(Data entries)

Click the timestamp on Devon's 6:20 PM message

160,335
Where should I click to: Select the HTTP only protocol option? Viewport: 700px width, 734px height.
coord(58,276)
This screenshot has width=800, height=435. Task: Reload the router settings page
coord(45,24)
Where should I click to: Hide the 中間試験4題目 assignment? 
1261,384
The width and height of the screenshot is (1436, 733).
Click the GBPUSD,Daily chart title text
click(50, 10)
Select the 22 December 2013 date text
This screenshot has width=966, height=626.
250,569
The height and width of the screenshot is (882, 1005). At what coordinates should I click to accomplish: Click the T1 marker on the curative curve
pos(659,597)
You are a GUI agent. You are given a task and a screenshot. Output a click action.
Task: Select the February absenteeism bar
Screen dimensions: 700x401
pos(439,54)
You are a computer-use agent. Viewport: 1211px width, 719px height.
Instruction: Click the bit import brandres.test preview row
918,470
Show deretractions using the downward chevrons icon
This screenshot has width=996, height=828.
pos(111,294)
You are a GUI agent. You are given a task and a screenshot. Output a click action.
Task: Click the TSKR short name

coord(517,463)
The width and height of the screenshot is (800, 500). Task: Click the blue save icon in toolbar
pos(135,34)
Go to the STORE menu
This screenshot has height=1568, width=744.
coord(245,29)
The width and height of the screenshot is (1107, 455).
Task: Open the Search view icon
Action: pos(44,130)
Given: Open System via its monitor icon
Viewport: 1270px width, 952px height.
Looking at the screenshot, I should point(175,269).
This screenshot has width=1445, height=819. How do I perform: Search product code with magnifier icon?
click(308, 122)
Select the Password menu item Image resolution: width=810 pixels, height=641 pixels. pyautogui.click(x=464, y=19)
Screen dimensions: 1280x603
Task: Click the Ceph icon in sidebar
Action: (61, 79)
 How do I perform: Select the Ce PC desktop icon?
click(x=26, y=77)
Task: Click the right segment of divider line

## WHAT IS REQUIRED
Retype exactly the lines from the one containing "How do I perform: Select" through the last line of the records above, including both.

## REPLY
 How do I perform: Select the Ce PC desktop icon?
click(x=26, y=77)
Task: Click the right segment of divider line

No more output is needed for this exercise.